* **What is being asked**
Nothing but the lines from the line with "Task: Sort by アクセス元IPアドレス arrows icon" through the end of the data is to be copied, and each is to be copied exactly.

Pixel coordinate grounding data

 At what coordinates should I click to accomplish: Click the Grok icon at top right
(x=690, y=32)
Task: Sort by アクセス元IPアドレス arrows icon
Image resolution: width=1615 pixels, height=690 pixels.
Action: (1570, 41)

* **Exercise answer**
Task: Sort by アクセス元IPアドレス arrows icon
Image resolution: width=1615 pixels, height=690 pixels.
Action: (1570, 41)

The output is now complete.